Welcome to CyberIntelMag’s weekly roundup! A place where you can find the most important stories in the cybersecurity world from the past week.
The Good News
This week’s good news includes the Biden administration wrapping up the cyber apprenticeship sprint, Firefox 107 addressing critical vulnerabilities, F5 fixing two high-severity RCE flaws, researchers silently cracking Zeppelin ransomware keys, and much more.
- The Biden administration completed a 120-day cybersecurity apprenticeship sprint. It was part of a bigger initiative to address a persistent workforce shortage.
- With the launch of Firefox 107, Mozilla addressed many critical vulnerabilities. The security flaws fixed in this version include a total of 19 CVE IDs, nine of which have been rated as having a “high impact.”
- A modified CentOS installation operating on F5 BIG-IP and BIG-IQ devices was found to have multiple high-severity vulnerabilities. After a cybersecurity firm pointed out those flaws, F5 fixed them.
- A researcher cracked the Zeppelin ransomware keys but kept the news a secret because of the creators of Zeppelin. If they had found that their file encryption strategy was being circumvented, they would have changed it.
- Atlassian notified its customers that it had addressed critical flaws in its Crowd and Bitbucket products.
The Bad News
This week’s bad news includes an Airphone flaw allowing hackers to open doors, over 15K WordPress websites being affected by a dangerous SEO campaign, DTrack targeting Latin America and Europe, Chinese hackers breaching Digital Certificate Authority, Magento stores being targeted in TrojanOrders attacks, many Amazon RDS instances exposing users’ personal information, QBot phishing abusing Windows Control Panel EXE, and much more.
- Hackers can hijack several popular digital door-entry systems provided by Aiphone with just a smartphone and near-field communication (NFC) tag. Several high-profile clients using these devices are at risk.
- The Russian scooter rental business Whoosh announced a data breach after hackers started selling a database with the information of 7.2 million clients on a hacking site.
- The Lazarus group’s backdoor, DTrack, has been found active in Germany, India, Brazil, Italy, Switzerland, Mexico, Turkey, Saudi Arabia, and the United States. This indicates that DTrack is expanding to other regions of the globe.

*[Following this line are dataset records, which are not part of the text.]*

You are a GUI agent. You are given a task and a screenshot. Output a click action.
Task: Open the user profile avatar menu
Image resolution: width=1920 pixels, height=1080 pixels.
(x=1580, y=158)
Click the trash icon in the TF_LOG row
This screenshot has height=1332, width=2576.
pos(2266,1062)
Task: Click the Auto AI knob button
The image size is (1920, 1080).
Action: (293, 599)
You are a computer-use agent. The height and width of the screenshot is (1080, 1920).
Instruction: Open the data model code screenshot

- A new destructive effort that tries to drive traffic to fraudulent Q&A portals has infected more than 15,000 WordPress websites. This SEO poisoning campaign mainly targets a few low-quality Q&A sites.
- It has been found that a flaw in Glitch, a fork of Mastodon, might allow attackers to obtain users’ login information. Mastodon is a social media platform and is seen by many people as a replacement for Twitter.
- RapperBot, a new strain of malware discovered by cybersecurity experts, is being used to create a botnet that can perform Distributed Denial of Service (DDoS) attacks against gaming servers.
- An alleged Chinese state-sponsored attacker penetrated a digital certificate authority as well as government and defense entities in various Asian countries as part of an ongoing operation that dates back to March 2022.
- A significant increase in “TrojanOrders” attacks against Magento 2 websites was attributed to at least seven hacker groups. These attacks make use of a flaw that lets threat actors into unprotected servers.
- With its malicious Python programs intended to steal login passwords, personal information, and bitcoin, the malware known as WASP has been using steganography and polymorphism to elude detection.
- A new analysis found that multiple Amazon Relational Database Service (Amazon RDS) databases continuously leak users’ personally identifiable information (PII).
- A ransomware attack forced public schools in two counties of Michigan to stop all operations, including teaching. The school alerted law enforcement and hired private cybersecurity consultants to investigate the attack and gain assistance in securely recovering its systems.
- A DLL hijacking vulnerability in the Windows 10 Control Panel is being abused by phishing emails disseminating the QBot malware to infect PCs, most likely to avoid being discovered by security software.